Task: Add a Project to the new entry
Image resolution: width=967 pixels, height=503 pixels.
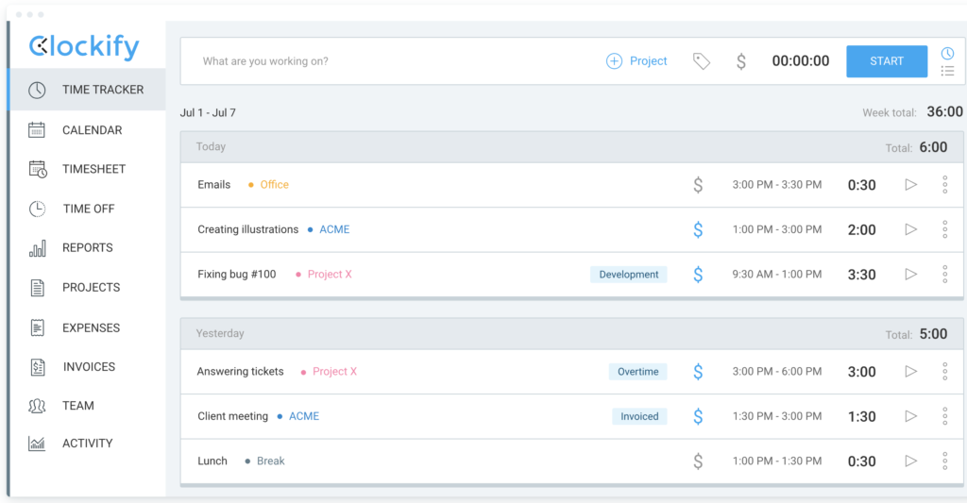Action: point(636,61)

...

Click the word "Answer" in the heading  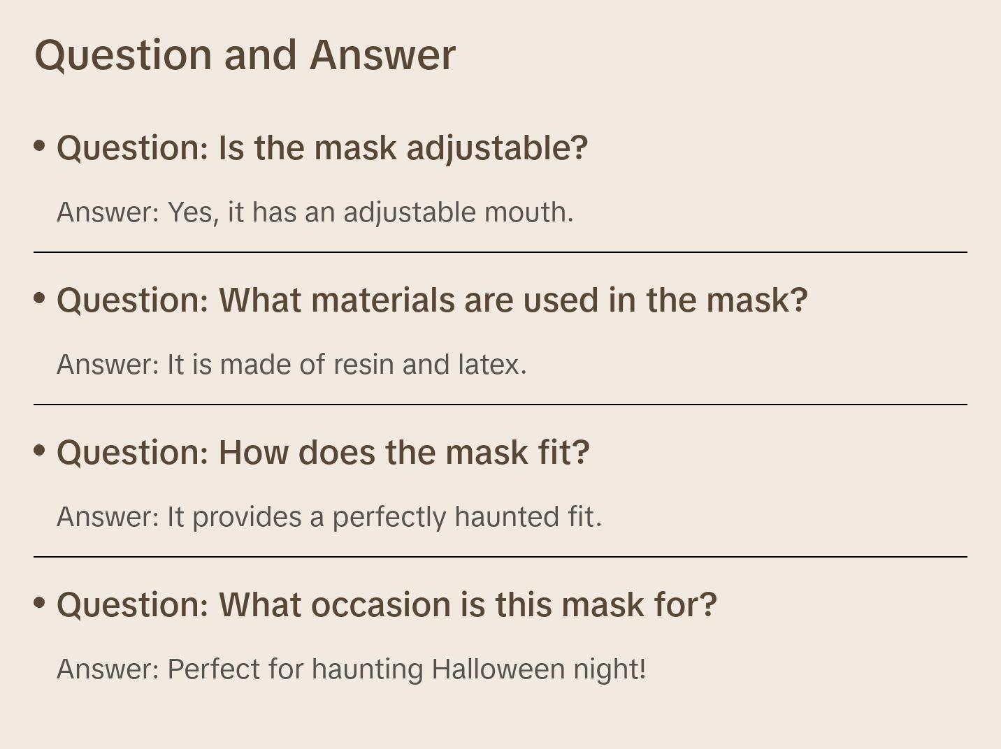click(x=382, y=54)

--

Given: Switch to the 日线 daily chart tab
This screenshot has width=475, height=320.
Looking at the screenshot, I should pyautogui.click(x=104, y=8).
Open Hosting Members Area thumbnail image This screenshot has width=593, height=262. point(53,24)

**ACTIVITY**
Copy out the lines above exactly, beginning at the one that contains "This screenshot has width=475, height=320." and ending at the one that contains "Open Hosting Members".

**ANSWER TO THIS TASK**
This screenshot has width=475, height=320.
Looking at the screenshot, I should pyautogui.click(x=104, y=8).
Open Hosting Members Area thumbnail image This screenshot has width=593, height=262. point(53,24)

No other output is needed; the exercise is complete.